▸ Task to carry out
Write out the listing from the line containing "Identify the click" through the line containing "信息服务 (611, 72)", reproducing each line in that stretch without any change.

▸ Input material
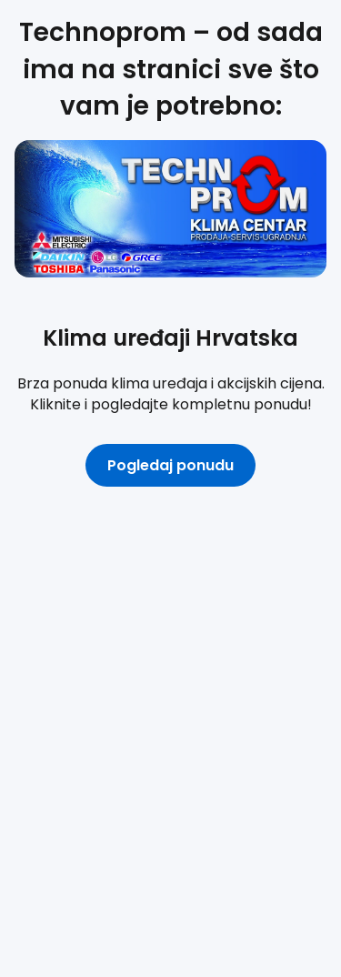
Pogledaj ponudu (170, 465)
==
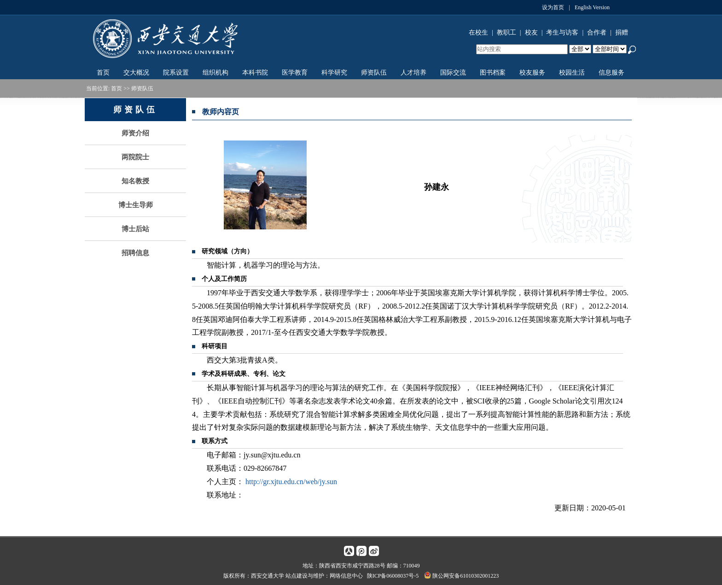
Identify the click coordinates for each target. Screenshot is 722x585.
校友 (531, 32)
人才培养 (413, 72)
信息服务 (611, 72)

▸ Exercise response
Identify the click coordinates for each target. Screenshot is 722x585.
校友 (531, 32)
人才培养 (413, 72)
信息服务 (611, 72)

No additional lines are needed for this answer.